Produce an exact copy of the data below.

[Entries supplied — start]

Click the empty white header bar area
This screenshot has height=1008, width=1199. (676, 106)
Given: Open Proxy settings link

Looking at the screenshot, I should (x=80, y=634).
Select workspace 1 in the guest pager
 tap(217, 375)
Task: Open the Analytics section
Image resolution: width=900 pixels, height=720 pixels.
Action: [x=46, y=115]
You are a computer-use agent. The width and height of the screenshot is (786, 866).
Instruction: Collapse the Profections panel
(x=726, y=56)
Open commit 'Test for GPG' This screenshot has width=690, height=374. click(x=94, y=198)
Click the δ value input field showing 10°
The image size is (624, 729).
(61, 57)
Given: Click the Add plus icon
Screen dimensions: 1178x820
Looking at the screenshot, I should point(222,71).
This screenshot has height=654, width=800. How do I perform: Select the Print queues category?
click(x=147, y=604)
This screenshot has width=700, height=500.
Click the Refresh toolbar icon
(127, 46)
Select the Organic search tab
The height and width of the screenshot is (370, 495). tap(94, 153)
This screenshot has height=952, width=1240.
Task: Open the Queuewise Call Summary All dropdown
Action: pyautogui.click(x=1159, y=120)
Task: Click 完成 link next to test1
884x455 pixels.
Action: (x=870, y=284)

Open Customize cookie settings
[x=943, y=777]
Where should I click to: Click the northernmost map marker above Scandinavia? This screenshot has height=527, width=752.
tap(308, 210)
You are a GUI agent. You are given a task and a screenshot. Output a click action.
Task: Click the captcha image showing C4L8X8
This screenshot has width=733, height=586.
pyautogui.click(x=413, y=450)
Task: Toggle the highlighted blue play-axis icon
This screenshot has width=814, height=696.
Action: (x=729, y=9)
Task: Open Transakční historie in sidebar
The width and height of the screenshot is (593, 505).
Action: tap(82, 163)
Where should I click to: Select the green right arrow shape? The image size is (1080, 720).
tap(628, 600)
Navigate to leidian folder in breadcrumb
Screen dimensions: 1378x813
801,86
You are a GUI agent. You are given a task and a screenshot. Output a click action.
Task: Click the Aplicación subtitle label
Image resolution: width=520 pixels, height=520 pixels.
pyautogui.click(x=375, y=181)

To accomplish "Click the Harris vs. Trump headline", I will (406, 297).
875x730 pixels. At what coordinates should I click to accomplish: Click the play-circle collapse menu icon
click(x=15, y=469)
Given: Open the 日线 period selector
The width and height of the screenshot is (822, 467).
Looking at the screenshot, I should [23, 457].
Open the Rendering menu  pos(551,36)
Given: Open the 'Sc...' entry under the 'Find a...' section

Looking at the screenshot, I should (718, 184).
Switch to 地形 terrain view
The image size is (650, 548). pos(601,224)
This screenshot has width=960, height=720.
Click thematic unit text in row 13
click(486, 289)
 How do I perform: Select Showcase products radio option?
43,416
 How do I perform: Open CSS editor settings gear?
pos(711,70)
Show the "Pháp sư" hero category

[Entries supplied — finish]

> **Task solution**:
Click the empty white header bar area
This screenshot has height=1008, width=1199. (676, 106)
Given: Open Proxy settings link

Looking at the screenshot, I should (x=80, y=634).
Select workspace 1 in the guest pager
 tap(217, 375)
Task: Open the Analytics section
Image resolution: width=900 pixels, height=720 pixels.
Action: [x=46, y=115]
You are a computer-use agent. The width and height of the screenshot is (786, 866).
Instruction: Collapse the Profections panel
(x=726, y=56)
Open commit 'Test for GPG' This screenshot has width=690, height=374. click(x=94, y=198)
Click the δ value input field showing 10°
The image size is (624, 729).
(61, 57)
Given: Click the Add plus icon
Screen dimensions: 1178x820
Looking at the screenshot, I should point(222,71).
This screenshot has height=654, width=800. How do I perform: Select the Print queues category?
click(x=147, y=604)
This screenshot has width=700, height=500.
Click the Refresh toolbar icon
(127, 46)
Select the Organic search tab
The height and width of the screenshot is (370, 495). tap(94, 153)
This screenshot has height=952, width=1240.
Task: Open the Queuewise Call Summary All dropdown
Action: pyautogui.click(x=1159, y=120)
Task: Click 完成 link next to test1
884x455 pixels.
Action: (x=870, y=284)

Open Customize cookie settings
[x=943, y=777]
Where should I click to: Click the northernmost map marker above Scandinavia? This screenshot has height=527, width=752.
tap(308, 210)
You are a GUI agent. You are given a task and a screenshot. Output a click action.
Task: Click the captcha image showing C4L8X8
This screenshot has width=733, height=586.
pyautogui.click(x=413, y=450)
Task: Toggle the highlighted blue play-axis icon
This screenshot has width=814, height=696.
Action: (x=729, y=9)
Task: Open Transakční historie in sidebar
The width and height of the screenshot is (593, 505).
Action: tap(82, 163)
Where should I click to: Select the green right arrow shape? The image size is (1080, 720).
tap(628, 600)
Navigate to leidian folder in breadcrumb
Screen dimensions: 1378x813
801,86
You are a GUI agent. You are given a task and a screenshot. Output a click action.
Task: Click the Aplicación subtitle label
Image resolution: width=520 pixels, height=520 pixels.
pyautogui.click(x=375, y=181)

To accomplish "Click the Harris vs. Trump headline", I will (406, 297).
875x730 pixels. At what coordinates should I click to accomplish: Click the play-circle collapse menu icon
click(x=15, y=469)
Given: Open the 日线 period selector
The width and height of the screenshot is (822, 467).
Looking at the screenshot, I should [23, 457].
Open the Rendering menu  pos(551,36)
Given: Open the 'Sc...' entry under the 'Find a...' section

Looking at the screenshot, I should (718, 184).
Switch to 地形 terrain view
The image size is (650, 548). pos(601,224)
This screenshot has width=960, height=720.
Click thematic unit text in row 13
click(486, 289)
 How do I perform: Select Showcase products radio option?
43,416
 How do I perform: Open CSS editor settings gear?
pos(711,70)
Show the "Pháp sư" hero category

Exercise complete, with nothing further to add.